> **Brief**
Beginning with the line that contains "You are a GUI" in the material below, print each line exactly until the line that contains "Aktuelle Bilder (541, 466)" has been printed, then stop.

> **The input**

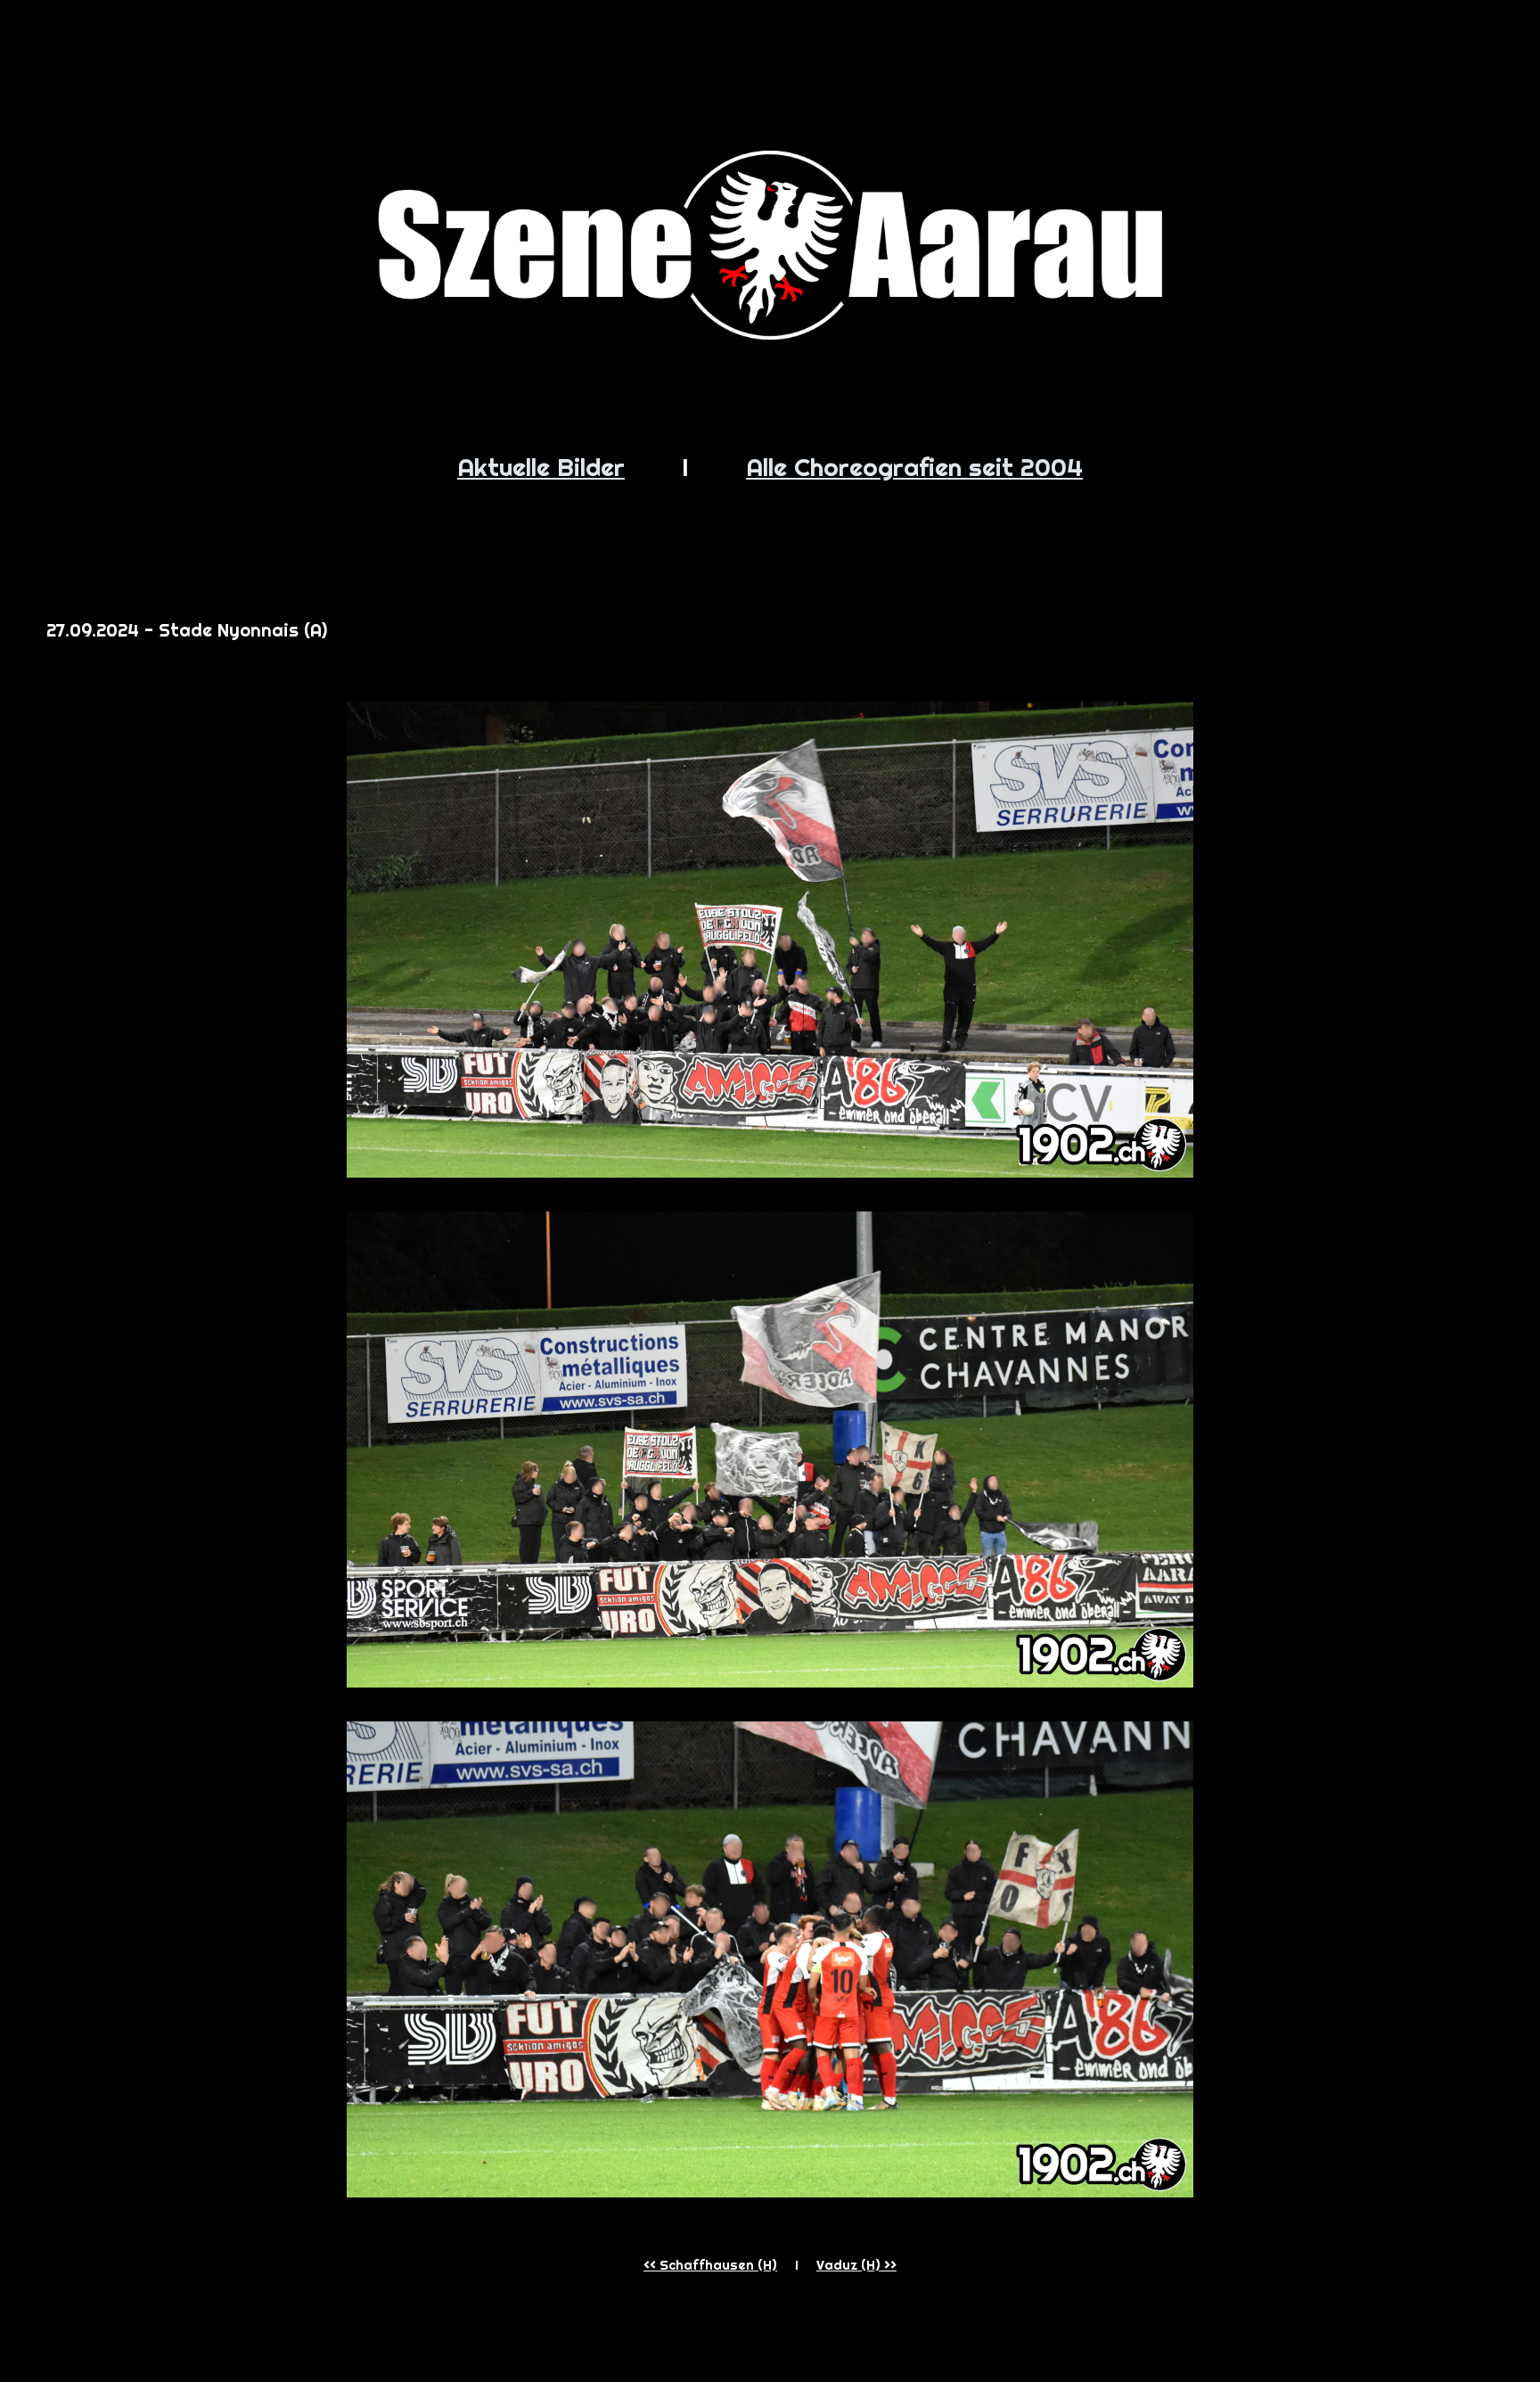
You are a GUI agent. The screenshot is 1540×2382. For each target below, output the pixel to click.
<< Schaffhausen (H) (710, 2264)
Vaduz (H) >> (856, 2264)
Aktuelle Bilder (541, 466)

...

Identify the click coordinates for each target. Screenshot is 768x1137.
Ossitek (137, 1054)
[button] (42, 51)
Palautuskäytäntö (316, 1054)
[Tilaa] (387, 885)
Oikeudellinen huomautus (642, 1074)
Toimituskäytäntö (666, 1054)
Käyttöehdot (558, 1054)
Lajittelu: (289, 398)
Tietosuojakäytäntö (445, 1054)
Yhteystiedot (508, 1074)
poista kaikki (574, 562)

> **Written reply**
You are a GUI agent. The screenshot is 1540×2382. For each target below, output the pixel to click.
<< Schaffhausen (H) (710, 2264)
Vaduz (H) >> (856, 2264)
Aktuelle Bilder (541, 466)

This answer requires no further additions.